The Quartier de Moulon is the south-eastern part of the Saclay Plateau, located in the municipalities of Gif-sur-Yvette and Orsay. This is another place for research and higher education (Campus d'Orsay).

== History ==

Recent work on the plateau by archaeologists from Inrap and CNRS show the presence of an almost continuous occupation since the first Iron Age. A Roman villa is located on the site of Moulon.

In 2006, a Gallic village was discovered on the plateau de Moulon. It was probably composed of one hundred members: artisans, farmers and ranchers.

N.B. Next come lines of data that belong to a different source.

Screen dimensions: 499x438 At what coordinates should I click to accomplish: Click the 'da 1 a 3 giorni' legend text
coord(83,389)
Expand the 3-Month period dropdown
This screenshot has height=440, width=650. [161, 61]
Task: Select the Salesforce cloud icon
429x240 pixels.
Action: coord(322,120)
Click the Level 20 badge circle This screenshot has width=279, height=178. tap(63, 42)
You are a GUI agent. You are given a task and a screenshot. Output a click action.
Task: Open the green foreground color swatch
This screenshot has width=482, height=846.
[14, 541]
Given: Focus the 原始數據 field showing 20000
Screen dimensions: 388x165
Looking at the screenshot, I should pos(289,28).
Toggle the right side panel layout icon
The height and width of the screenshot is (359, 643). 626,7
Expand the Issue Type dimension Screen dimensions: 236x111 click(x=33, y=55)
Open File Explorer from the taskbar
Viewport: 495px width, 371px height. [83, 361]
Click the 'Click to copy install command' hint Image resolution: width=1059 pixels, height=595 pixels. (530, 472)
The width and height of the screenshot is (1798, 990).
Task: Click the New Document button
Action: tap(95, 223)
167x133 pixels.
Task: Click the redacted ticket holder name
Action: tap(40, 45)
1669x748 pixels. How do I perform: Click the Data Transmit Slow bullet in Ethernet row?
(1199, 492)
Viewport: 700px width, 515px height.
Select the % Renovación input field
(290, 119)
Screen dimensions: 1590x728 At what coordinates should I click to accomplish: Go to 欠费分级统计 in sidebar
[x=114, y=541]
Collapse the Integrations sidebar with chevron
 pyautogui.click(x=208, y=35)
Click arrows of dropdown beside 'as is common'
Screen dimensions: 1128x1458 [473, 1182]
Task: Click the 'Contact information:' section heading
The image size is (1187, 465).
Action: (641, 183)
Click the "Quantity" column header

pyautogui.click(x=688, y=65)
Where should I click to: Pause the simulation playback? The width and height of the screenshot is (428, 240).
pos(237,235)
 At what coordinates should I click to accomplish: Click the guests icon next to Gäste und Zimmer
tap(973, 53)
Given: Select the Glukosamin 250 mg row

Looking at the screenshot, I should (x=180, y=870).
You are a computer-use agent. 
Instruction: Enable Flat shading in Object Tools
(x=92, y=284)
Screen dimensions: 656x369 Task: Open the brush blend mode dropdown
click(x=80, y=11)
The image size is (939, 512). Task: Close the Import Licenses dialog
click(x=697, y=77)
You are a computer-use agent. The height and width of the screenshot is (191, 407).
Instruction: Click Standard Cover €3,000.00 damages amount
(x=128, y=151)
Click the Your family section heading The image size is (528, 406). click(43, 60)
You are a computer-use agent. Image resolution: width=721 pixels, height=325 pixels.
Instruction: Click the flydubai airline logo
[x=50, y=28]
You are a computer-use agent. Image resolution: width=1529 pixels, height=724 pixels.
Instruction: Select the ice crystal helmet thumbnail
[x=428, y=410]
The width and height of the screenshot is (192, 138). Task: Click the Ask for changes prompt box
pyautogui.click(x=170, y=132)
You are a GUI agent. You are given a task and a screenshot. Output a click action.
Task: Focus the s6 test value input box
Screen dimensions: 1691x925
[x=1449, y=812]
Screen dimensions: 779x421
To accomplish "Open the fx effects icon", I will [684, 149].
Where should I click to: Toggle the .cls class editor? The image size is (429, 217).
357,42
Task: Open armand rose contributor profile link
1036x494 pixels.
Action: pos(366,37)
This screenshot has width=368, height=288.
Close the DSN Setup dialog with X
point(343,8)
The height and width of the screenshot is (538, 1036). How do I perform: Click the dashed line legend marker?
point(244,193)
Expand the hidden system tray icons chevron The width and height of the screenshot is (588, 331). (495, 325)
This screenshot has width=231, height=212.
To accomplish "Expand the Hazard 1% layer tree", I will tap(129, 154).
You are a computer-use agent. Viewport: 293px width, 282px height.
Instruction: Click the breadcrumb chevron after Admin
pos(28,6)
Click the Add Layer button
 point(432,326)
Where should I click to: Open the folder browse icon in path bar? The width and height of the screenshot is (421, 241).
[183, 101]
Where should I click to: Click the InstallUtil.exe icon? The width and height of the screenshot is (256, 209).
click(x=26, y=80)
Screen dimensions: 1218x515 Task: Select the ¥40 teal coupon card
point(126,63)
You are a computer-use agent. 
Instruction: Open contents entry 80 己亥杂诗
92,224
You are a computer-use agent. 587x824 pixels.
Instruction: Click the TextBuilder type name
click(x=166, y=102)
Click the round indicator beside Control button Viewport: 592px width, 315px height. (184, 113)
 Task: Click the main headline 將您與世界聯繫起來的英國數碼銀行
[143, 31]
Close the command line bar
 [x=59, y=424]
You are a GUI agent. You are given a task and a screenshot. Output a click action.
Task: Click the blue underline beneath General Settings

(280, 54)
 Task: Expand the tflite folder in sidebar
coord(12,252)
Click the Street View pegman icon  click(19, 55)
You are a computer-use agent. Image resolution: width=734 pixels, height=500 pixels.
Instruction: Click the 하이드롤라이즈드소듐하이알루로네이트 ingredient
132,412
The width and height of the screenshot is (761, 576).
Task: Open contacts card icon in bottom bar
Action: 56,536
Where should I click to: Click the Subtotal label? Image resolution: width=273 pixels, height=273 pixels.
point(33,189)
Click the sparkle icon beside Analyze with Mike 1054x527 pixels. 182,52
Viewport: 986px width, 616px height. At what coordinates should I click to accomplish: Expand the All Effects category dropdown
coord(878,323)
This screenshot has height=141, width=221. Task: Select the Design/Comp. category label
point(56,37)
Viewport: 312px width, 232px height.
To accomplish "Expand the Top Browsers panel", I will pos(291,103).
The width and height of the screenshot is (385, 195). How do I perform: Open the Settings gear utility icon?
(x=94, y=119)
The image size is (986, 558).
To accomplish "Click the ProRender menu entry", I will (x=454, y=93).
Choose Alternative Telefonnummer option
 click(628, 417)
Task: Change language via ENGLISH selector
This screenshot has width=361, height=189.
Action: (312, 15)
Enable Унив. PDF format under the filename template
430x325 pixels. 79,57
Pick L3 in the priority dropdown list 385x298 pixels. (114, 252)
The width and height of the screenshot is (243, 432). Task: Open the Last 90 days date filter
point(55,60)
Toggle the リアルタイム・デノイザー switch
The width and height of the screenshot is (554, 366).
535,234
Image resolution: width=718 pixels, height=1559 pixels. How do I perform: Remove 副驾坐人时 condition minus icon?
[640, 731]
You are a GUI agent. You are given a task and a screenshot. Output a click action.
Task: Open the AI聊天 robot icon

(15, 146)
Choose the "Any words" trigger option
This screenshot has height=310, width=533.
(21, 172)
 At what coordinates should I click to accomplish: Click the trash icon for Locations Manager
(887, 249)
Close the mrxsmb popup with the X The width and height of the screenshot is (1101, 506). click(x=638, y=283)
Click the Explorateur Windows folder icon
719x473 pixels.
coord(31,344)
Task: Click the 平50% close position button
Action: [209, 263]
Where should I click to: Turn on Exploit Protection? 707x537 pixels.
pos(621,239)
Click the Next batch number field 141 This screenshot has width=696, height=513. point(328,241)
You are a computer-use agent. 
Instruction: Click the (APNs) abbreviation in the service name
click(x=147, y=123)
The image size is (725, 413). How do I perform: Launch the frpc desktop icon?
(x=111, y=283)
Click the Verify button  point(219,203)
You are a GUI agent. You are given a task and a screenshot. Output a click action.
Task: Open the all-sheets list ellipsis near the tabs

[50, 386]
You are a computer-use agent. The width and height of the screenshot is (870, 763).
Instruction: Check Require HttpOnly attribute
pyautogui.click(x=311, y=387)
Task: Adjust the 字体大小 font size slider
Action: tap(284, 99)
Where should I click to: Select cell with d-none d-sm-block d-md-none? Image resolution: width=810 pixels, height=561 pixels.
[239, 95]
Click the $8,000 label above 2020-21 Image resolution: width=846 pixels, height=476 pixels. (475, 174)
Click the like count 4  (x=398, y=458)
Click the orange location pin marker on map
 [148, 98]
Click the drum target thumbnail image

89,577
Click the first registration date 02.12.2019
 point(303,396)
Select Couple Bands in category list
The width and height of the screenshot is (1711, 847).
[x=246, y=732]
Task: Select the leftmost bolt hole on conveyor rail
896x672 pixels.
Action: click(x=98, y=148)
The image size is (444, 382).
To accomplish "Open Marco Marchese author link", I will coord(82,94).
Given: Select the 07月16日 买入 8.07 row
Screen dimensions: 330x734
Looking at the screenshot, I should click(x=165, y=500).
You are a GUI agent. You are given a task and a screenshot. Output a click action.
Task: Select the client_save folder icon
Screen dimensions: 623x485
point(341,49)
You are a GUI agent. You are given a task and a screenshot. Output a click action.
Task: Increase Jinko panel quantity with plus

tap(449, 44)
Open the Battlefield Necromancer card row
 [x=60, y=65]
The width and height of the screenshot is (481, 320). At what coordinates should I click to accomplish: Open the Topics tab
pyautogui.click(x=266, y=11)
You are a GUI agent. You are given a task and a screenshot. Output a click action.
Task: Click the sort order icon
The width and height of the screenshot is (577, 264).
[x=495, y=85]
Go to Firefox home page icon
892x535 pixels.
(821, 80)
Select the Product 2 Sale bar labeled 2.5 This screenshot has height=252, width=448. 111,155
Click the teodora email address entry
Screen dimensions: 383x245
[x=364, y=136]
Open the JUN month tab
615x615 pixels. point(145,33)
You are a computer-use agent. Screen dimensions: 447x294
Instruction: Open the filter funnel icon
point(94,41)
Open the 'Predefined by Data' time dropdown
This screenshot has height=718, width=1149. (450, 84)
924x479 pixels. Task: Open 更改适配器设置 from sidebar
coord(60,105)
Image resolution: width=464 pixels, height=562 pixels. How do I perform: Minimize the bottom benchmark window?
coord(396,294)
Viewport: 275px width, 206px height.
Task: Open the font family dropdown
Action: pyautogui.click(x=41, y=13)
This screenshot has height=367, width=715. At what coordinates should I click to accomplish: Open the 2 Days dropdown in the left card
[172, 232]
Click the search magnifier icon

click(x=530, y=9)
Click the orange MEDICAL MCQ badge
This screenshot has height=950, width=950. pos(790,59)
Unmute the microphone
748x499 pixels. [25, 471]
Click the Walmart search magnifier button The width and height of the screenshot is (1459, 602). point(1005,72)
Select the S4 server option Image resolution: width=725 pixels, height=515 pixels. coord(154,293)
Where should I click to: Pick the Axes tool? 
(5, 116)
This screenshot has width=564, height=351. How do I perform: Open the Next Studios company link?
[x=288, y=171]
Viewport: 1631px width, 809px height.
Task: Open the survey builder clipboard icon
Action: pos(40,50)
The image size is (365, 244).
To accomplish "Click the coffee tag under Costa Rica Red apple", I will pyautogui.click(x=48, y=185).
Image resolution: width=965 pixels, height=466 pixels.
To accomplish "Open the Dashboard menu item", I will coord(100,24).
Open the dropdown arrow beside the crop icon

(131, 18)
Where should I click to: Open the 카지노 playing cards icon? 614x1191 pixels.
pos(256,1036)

The ferme d'Orsigny (Orsigny farm) (resulting from the combination of two working farms) occupies the site of an ancient Gallo-Roman (Orsiniacum) villa, which itself followed a Celtic settlement.
The site was reoccupied by the Merovingians after its destruction by fire. From the eleventh to the thirteenth centuries, Orsigny was refounded by the monks of Saint-Germain-des-Prés. It became, in the sixteenth century, a hamlet around a farm belonging to the family Mérault, which managed to establish an area of 256 hectares, divided later. In 1644, the hamlet was depopulated, an heiress of Mérault donated the domain to the congregation of the mission of St. Vincent de Paul. It reached the area of 345 hectares in 1670. In 1789, the church property was nationalized and sold to Parisians.